# [PASSAGE]
Vomit & Insomnia vs. Measured Progress

Vomit & Insomnia vs. Measured Progress
or: How Long it Takes to Paint a Painting
July 2019  

When asked how long a painting took, Whistler said, “It has taken me a lifetime to get to where I can even begin to do this.” An artist’s website suggests, “…I paint a painting many times in my head before painting. Sometimes I do small studies of the painting. So much of the painting is done prior to painting, the painting process could go on for months or weeks.” (Note: “Paint/painting” used seven times in her comment. In other words--just PAINT!)

Van Gogh painted for roughly only ten years and most of his works were from the last years of his life in which he finished over two thousand paintings. Simple mathematics suggest he did “The Starry Night” in one or two days.

Picasso had a professional career of approximately seventy years, with an estimated 50,ooo completed works. That’s about two pieces per day, every day, including weekends. Almost all of his paintings were completed super fast, averaging three per day when he was in painting mode. On the other end of the scale you have artists like Frida Kahlo who only painted two-hundred.

So, the real question is, does speed matter?

Stephanie Huye is a thoughtful, precise oil painter. She enjoys finding, losing, and refinding her path. A single canvas can take months until she feels it is finished.

“I start with sketch work until I achieve a pleasing composition. Next, using charcoal, I work the sketch onto the canvas. This has to be done precisely and correctly. Another thing to keep in mind is that narratives and color palettes aren’t something to rush! I will not touch the brush to the canvas until the colors I’m mixing are right. Sometimes they have to be reworked and perfected. Each forward-backward-forward step takes time, and you can’t hurry the paint. Sometimes it takes hours or days for areas of oil to dry before I can apply the next layer. Narratives can also be tricky, as they sometimes require you to change things up from the original direction. Another consideration to factor in is the size of your artwork. Prep, color mixing, then cleanup also eat into your actual painting time.”

(Recorded data)

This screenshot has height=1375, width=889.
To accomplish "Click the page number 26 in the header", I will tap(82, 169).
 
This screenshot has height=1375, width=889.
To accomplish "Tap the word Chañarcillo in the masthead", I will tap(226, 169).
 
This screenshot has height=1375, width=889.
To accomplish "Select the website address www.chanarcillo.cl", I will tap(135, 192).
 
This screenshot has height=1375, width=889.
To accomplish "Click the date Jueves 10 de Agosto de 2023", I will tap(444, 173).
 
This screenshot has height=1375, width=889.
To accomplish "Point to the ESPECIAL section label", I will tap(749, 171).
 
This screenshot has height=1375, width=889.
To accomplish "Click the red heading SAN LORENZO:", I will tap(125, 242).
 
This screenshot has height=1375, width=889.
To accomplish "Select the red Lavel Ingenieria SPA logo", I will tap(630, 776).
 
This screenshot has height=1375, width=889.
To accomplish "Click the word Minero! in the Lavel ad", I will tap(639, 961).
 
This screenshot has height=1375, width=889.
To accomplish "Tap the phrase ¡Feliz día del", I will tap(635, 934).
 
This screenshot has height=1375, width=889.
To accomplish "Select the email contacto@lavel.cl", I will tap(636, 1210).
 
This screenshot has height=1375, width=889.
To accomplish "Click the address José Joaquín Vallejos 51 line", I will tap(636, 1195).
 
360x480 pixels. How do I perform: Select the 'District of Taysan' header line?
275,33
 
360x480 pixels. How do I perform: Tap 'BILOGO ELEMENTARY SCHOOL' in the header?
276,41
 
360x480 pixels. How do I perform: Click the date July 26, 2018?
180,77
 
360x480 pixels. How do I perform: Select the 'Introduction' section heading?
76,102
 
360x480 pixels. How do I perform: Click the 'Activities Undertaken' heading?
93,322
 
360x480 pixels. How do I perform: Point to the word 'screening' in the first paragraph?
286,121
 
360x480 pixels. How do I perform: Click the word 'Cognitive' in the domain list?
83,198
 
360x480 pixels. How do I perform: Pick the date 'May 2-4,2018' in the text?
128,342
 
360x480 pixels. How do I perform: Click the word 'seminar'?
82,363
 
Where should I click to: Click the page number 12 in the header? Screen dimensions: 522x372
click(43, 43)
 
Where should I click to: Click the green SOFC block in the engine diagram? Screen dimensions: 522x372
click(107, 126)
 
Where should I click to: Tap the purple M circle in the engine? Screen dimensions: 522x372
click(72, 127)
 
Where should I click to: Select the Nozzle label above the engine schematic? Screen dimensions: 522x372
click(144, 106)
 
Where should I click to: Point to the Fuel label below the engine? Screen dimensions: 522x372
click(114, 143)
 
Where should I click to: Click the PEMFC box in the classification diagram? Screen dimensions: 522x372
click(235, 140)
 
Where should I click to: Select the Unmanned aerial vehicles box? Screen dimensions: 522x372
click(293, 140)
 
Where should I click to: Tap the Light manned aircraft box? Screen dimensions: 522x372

# [EXERCISE GOAL]
Continue the essay on how long a painting takes, starting right after its last sentence. The listing comes from a source separate from the essay on how long a painting takes.

# [RESPONSE FOR THIS EXERCISE]
“Size matters, of course. But what dictates when a painting is done, is what the canvas says. The narrative leads me, and I follow. The end,” says Alaine.

DiBenedetto (once called, “a definite, defiant painter” by one of her college professors) spends little time on pre-sketches and less time on clean up. Her brushes sit in jars of oily turpentine goop until their next use, and haven’t been cleaned in years. Bits of napkin are pinned to the wall, which one presumes are some sort of sketch or interpretative marks she uses for certain paintings.  

“I use my insomnia as processing time, I vomit the basic sketch onto the canvas, then paint. I sign it. It’s done. And I never touch it again.” A sixty-inch painting under the right conditions is completed in a few days to a week.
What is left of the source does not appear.